Postawiono zarzuty w związku z incydentem z chlorem w Pafos, w wyniku którego hospitalizowano 26 osób.
Pięć osób oraz firma zostały oskarżone o zaniedbanie w związku z incydentem z chlorem w Pafos, w wyniku którego hospitalizowano 26 osób.
O tej bulwersującej sprawie pisaliśmy wcześniej (tutaj).
Są to 28-letni mężczyzna, który najprawdopodobniej wrzucił chemikalia do basenu, jego 57-letni kierownik, członek kierownictwa, dwóch kierowników i firma będąca właścicielem hotelu w Jeroskipu.
Cała piątka oraz firma zostali oskarżeni o zaniedbanie i nieostrożne działanie, w wyniku którego doszło do obrażeń ciała u osób, które weszły do basenu.
Przewidywana data rozprawy to 27 września.

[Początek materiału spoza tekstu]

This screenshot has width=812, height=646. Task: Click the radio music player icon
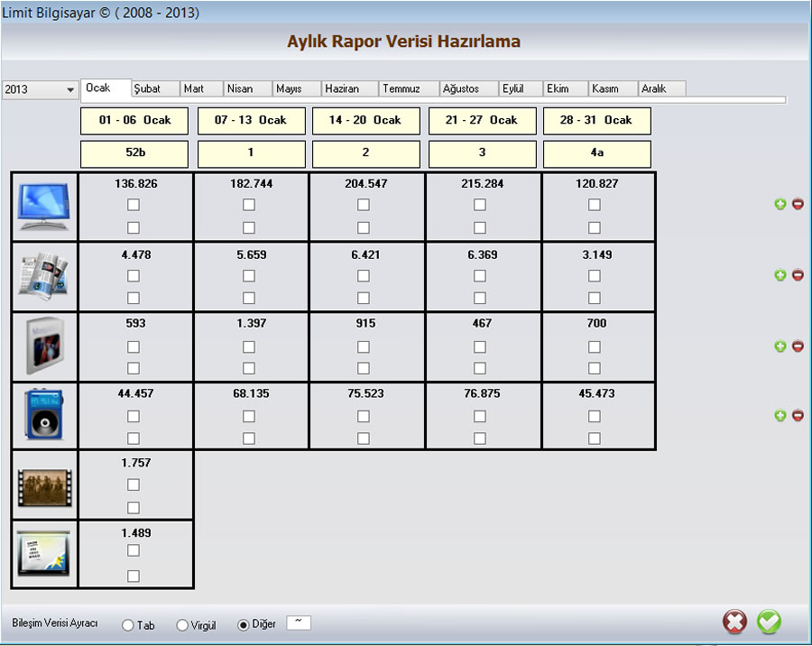44,417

Łącznie 26 osób zostało poparzonych oparami i przewiezionych do szpitala ogólnego w Pafos. Większość otrzymała pierwszą pomoc i pozwolono im opuścić szpital, podczas gdy dwójka dzieci w wieku ośmiu i dziewięciu lat została zatrzymana w szpitalu przez kilka dni.
28-letni pracownik wlał łącznie dziesięć litrów chlorowodorku wapnia i chloru do kanału przelewowego basenu, substancji, które powodują reakcję chemiczną, wytwarzając toksyczne opary po zmieszaniu. Wygląda na to, że polecono mu podjąć działania, gdy początkowo wykryto poziom chloru poniżej bezpiecznego poziomu.
Policja wskazała, że wszelkie zabiegi pielęgnacyjne na basenie powinny być wykonywane przed jego otwarciem, tj. przed godziną 7 rano, lub po opuszczeniu basenu przez gości na koniec dnia.
Do zdarzenia doszło w zeszłym miesiącu. W jego wyniku 12 dorosłych i 14 dzieci przewieziono karetkami do szpitala ogólnego w Pafos.